Multiple Fibrations in Calabi-Yau Geometry and String Dualities
Lara B. Anderson, Xin Gao, James Gray, Seung-Joo Lee
TL;DR
The paper investigates Calabi–Yau n-folds with multiple fibrations and analyzes how distinct F-theory vacua, arising from different elliptic or genus-one descriptions of the same total space, can converge to the same M-theory limit upon circle reduction and Coulomb-branch flow. It develops explicit geometric and field-theoretic tools to relate 6D F-theory spectra, 5D M-/F-theory limits, and heterotic/F-theory dualities across 8D, 6D, and 4D, including cases with non-Abelian, Abelian, and superconformal sectors via Mordell-Weil groups and nested fibrations. The study provides detailed examples of multiply-fibered CY3s yielding networks of dual theories, checks anomaly cancellation, and demonstrates how higher rank Mordell-Weil groups generate rich Abelian sectors while preserving a common 5D limit.

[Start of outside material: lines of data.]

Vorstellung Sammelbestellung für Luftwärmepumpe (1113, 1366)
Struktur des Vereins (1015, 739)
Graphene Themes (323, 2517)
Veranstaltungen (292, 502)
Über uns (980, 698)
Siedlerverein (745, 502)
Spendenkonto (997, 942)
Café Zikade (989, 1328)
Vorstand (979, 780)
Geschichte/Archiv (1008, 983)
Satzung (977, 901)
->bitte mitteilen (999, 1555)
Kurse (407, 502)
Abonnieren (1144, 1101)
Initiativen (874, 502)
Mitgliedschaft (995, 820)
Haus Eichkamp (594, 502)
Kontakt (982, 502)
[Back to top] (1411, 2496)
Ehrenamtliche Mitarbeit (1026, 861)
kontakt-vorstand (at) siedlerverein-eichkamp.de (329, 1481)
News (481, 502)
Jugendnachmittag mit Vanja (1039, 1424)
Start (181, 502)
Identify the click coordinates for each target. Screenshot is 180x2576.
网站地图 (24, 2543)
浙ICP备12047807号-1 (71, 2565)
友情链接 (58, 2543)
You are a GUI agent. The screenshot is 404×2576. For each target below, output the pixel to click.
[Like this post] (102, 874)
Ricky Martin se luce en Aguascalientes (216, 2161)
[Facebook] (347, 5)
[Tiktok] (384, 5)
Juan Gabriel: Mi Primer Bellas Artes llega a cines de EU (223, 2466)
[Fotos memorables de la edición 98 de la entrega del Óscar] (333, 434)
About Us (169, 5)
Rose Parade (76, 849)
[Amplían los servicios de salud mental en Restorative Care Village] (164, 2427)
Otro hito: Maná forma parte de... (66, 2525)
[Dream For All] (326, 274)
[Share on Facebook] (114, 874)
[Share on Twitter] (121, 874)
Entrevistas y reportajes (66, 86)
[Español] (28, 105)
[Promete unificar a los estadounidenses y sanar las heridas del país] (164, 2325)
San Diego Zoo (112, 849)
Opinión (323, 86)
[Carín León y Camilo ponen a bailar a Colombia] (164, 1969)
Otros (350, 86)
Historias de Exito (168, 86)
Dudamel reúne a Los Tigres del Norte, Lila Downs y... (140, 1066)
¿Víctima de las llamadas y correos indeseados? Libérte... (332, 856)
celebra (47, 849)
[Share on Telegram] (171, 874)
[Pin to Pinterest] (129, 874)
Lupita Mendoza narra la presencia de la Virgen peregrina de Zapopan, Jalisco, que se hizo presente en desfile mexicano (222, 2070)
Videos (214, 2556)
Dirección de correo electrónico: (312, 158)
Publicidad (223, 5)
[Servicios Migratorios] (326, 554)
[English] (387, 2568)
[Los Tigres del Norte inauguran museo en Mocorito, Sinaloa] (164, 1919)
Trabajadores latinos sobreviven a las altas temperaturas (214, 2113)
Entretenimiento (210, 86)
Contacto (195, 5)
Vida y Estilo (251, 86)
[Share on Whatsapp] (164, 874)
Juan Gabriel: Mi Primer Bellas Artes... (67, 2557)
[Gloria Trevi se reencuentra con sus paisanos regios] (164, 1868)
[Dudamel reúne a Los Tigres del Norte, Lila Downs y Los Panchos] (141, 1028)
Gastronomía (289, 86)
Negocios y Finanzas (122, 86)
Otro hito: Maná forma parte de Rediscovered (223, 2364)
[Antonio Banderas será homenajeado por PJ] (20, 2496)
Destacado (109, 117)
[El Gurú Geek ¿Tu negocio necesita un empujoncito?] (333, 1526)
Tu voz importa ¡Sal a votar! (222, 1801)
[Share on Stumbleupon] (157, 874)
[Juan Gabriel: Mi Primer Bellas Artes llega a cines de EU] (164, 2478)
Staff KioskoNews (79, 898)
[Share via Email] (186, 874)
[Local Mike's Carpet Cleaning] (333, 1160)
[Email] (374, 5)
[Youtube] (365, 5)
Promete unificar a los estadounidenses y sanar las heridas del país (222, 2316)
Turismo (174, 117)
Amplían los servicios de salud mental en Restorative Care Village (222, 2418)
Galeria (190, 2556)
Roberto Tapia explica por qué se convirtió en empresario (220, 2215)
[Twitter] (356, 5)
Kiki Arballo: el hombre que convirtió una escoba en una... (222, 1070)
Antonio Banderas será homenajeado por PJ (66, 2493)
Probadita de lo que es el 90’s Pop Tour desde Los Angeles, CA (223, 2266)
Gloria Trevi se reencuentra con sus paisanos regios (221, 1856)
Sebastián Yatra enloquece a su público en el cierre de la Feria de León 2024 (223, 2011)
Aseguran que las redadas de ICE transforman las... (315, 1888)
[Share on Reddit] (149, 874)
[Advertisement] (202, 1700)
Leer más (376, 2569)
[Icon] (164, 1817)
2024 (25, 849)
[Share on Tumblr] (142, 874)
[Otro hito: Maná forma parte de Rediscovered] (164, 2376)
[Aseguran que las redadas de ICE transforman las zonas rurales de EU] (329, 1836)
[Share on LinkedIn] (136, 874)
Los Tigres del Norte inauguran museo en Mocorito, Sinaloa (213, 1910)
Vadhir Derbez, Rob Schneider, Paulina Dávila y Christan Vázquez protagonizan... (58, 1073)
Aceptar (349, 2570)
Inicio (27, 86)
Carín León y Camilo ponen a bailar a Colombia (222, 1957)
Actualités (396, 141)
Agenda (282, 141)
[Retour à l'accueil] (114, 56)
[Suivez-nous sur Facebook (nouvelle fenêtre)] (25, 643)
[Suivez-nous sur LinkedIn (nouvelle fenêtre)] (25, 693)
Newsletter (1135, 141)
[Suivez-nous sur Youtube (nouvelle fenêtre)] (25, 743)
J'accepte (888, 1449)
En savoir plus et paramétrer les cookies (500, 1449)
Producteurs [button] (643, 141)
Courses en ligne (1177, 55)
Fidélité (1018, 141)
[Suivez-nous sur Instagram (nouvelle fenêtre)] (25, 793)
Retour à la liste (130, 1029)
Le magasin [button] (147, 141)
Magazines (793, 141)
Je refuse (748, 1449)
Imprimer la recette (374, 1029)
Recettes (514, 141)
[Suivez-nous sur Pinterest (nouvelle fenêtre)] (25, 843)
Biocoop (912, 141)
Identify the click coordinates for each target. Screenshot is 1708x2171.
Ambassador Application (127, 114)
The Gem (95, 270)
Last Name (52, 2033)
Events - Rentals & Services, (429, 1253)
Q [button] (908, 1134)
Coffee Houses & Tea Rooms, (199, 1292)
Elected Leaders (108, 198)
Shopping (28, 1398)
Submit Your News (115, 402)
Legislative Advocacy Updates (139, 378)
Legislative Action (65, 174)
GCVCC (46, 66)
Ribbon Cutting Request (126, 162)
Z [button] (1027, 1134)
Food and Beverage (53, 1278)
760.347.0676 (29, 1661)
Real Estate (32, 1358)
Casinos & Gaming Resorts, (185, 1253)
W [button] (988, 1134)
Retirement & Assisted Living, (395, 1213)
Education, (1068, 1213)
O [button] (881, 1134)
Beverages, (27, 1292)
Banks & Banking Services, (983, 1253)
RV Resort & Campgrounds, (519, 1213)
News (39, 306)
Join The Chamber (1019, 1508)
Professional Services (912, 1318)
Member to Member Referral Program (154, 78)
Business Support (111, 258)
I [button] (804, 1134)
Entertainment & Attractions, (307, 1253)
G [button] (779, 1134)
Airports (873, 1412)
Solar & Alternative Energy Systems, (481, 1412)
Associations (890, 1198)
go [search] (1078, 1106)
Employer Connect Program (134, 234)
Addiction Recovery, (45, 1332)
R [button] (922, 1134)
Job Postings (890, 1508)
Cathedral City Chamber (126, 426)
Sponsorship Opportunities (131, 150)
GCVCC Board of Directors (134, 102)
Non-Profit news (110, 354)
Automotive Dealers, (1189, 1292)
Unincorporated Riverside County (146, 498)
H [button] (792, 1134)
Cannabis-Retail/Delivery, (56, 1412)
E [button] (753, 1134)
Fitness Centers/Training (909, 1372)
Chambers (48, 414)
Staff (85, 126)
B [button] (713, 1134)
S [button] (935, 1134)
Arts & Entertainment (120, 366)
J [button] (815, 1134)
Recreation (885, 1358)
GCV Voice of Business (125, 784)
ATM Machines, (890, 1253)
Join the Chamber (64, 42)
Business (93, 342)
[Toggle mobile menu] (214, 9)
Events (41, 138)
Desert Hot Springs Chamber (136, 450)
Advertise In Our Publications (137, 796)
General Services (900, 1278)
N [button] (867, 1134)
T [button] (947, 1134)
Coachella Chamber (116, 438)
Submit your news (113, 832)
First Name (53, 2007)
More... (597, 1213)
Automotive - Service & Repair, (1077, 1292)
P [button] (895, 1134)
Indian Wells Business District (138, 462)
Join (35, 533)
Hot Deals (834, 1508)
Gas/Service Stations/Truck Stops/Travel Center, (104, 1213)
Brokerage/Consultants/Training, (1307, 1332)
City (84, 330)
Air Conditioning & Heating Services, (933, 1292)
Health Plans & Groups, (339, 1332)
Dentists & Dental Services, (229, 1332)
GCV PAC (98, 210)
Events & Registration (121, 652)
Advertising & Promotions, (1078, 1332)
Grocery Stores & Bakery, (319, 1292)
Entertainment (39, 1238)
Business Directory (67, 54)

It also extends these ideas to heterotic dualities, T-duality, and mirror symmetry, highlighting how nested and multiple fibrations encode dualities in lower dimensions and offering a framework to catalog dualities across CY datasets for future phenomenological and mathematical exploration.
Abstract
In this work we explore the physics associated to Calabi-Yau (CY) n-folds that can be described as a fibration in more than one way. Beginning with F-theory vacua in various dimensions, we consider limits/dualities with M-theory, type IIA, and heterotic string theories. Our results include many M-/F-theory correspondences in which distinct F-theory vacua - associated to different elliptic fibrations of the same CY n-fold - give rise to the same M-theory limit in one dimension lower. Examples include 5-dimensional correspondences between 6-dimensional theories with Abelian, non-Abelian and superconformal structure, as well as examples of higher rank Mordell-Weil geometries. In addition, in the context of heterotic/F-theory duality, we investigate the role played by multiple K3- and elliptic fibrations in known and novel string dualities in 8-, 6- and 4-dimensional theories. Here we systematically summarize nested fibration structures and comment on the roles they play in T-duality, mirror symmetry, and 4-dimensional compactifications of F-theory with G-flux. This investigation of duality structures is made possible by geometric tools developed in a companion paper [1].